* Your task: Set down the final stretch of the data, from the line that holds "FameThemes (205, 2468)" through the last line, both included, with pictures left out.

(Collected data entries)
□ □ □ □

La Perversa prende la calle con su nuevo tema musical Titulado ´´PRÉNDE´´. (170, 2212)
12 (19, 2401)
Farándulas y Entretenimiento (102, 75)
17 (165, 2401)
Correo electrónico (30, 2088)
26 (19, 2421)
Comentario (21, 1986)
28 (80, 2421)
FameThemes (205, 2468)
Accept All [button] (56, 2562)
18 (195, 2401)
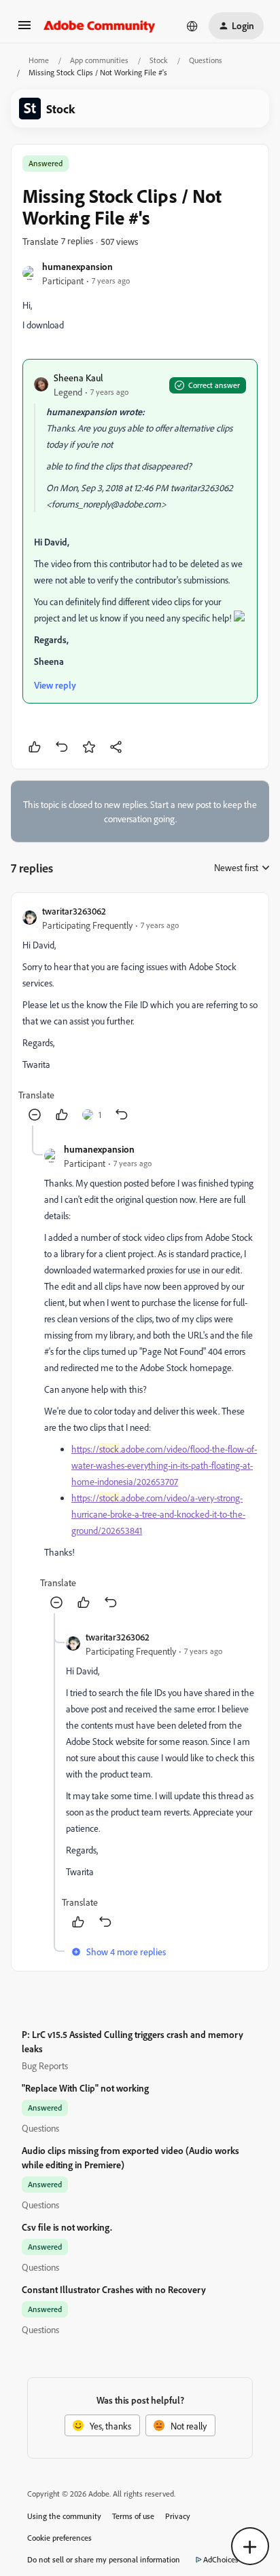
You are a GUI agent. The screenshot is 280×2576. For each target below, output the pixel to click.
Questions (205, 60)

□ □ □ □

* Solution to the exercise:
FameThemes (205, 2468)
Accept All [button] (56, 2562)
18 (195, 2401)
You are a GUI agent. The screenshot is 280×2576. For each target below, output the pixel to click.
Questions (205, 60)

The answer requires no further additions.